But in the dream I was with you.

Dear Diary,

My warmest Easter greetings. For the readers of my blog, I wish you the best Easter days. I still blur the date and time of my posts to make it impossible for third parties to make a direct reference to a person. And obviously I thought while writing that these lines would probably be published around Easter. So Happy Easter.

I will not be able to change my own current carers. The only thing that helps is to change the care service. But what I am writing here is symptomatic for the majority of my current carers. Both male and female. I would also call them diverse, but as militantly straight and hetero as almost all the Yugos I know are, there is hardly anyone like that in care.
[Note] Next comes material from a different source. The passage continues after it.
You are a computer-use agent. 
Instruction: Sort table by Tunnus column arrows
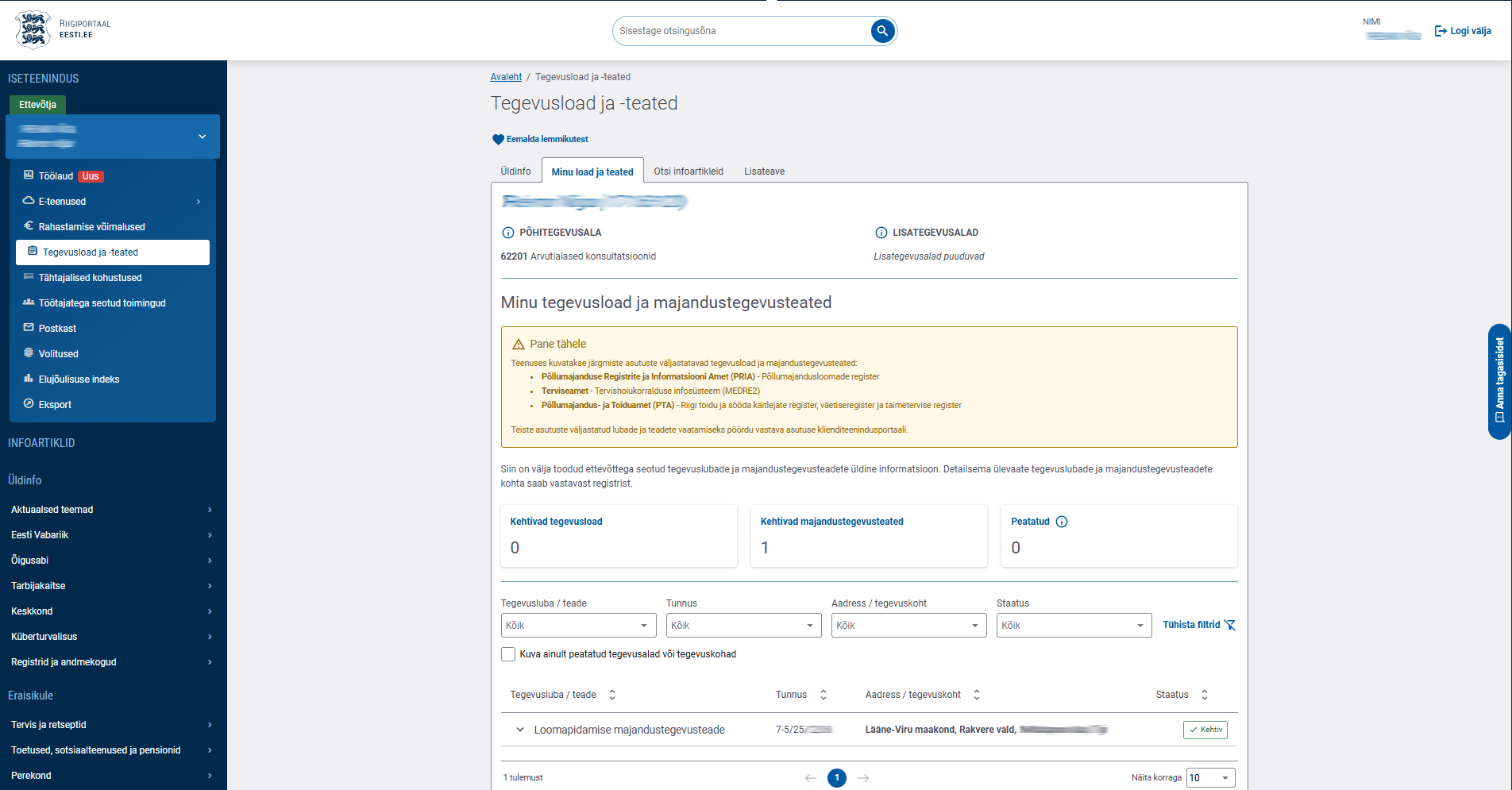(824, 695)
But I still write about it and am happy that I can vent my frustration on this platform and that my very, very serious words are not dismissed with laughter and ever new excuses. How outrageous these excuses are at times is beyond belief.
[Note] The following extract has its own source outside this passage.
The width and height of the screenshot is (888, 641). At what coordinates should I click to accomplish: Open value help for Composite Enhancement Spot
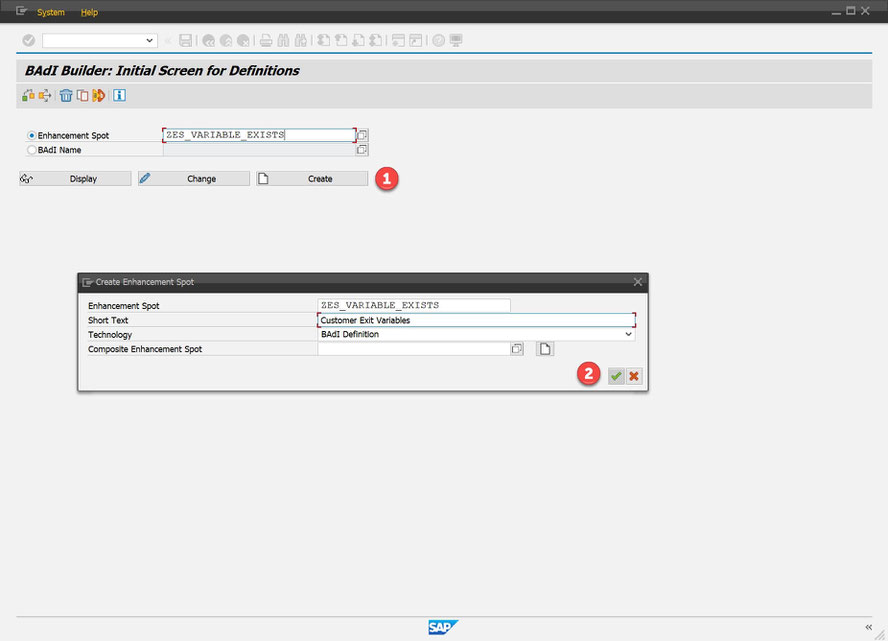click(x=516, y=349)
Then this morning my hat almost burst. When my sister asks me how the night was, I make a face and start to write. But before I can type the first word, the nurse interrupts me. With the same lie as every time when the whole flat reeks of alcohol in the morning. I supposedly slept like a rock. No, dude, it's now thirteen. I would be very careful with your assertions about how - quote - retarded everyone else is. Pretty thin ice.
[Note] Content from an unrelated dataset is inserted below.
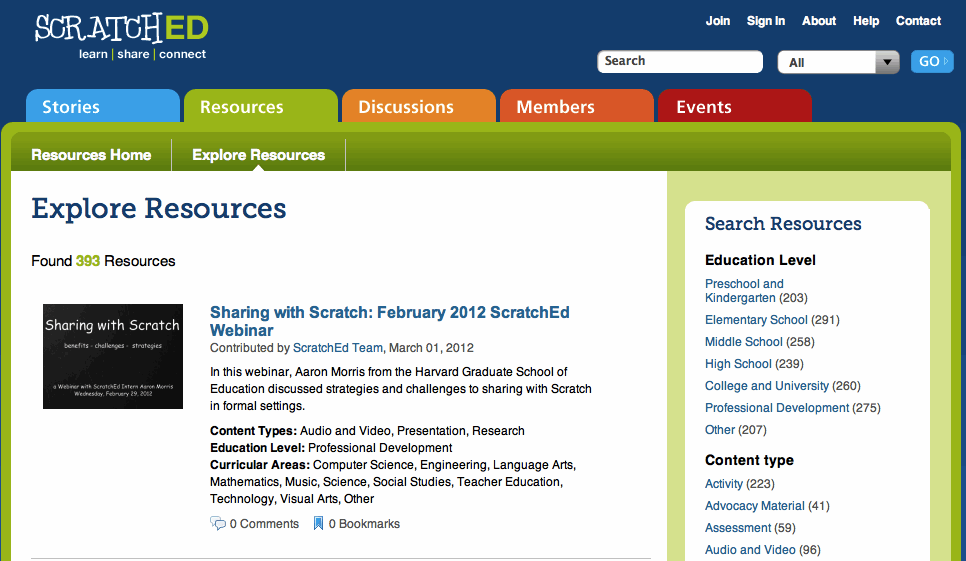Click the Sign In link

(765, 21)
I have not slept like a rock. You slept like a rock. I've wanted to vacuum and get up since 7 o'clock.

My reaction to the nurse's outright lie, 8:45 in the morning in Grünwald

What happened again this morning? Every day a new drama, that can't be normal any more.

In a nutshell, there is exactly one thing that could have avoided all this stress again today. The golden rule should be that everything fits when the patient says it fits. And not when the drunken nurse says it fits. But let's start in order.

The patient's need the caretaker's action
7:04 h Suction and stand up Go back to sleep, I'll be there in half an hour.
7:06 h Urgent suction and stand up Mask tightened so that patient is muzzled (no more leakage alarm possible, does not happen for the first time)
8:01 h Help, damn it, the mucus is leaking into the airways. Suction and get up Reluctant to lie on the other side, arm twisted, legs forgotten to lie. And away he went.
8:24 h Help! Carer deliberately ignores my alarm

When the male nurse agrees to let me stand up, at least in a makeshift way, I immediately confront him. Here is the exact wording:

The reaction of the carer clearly showed that I am not in good hands with this care service.

  1. Exaggerated laughter that is completely out of place.
  2. He had dreamt that he was with me.
  3. He had walked in his sleep and was standing in front of the bed. He could still see it clearly in his mind's eye.
  4. And anyway, he would have dreamt such crap. Laugh. Laugh.
  5. He thought I didn't want to alarm but that the mask was leaking.

Impudent, unaware of responsibility, ignorant and stupid. Full stop. A new care service is needed. I won't be fooled any longer.

The fact that even the day service noticed first thing at nine in the morning that the whole flat already stank of alcohol right down to the corridor should make you think. At the next day service, the crowning achievement of attentive care: the fact that I have a wound (now bandaged) on my big toe was not noticed during basic care. It only hurt from time to time, unfortunately I didn't pay enough attention to it. That's what I got from it now. As a carer, how can you miss something like that even when washing your feet?

I, for one, am now somehow trying to prevent my panic from this morning from getting any worse than it already is. It's 5pm, 1 Tavor Expedit and 40 drops of Novalgin later, my pulse hasn't even calmed down yet. It has dropped from 120 to 110. Great cinema.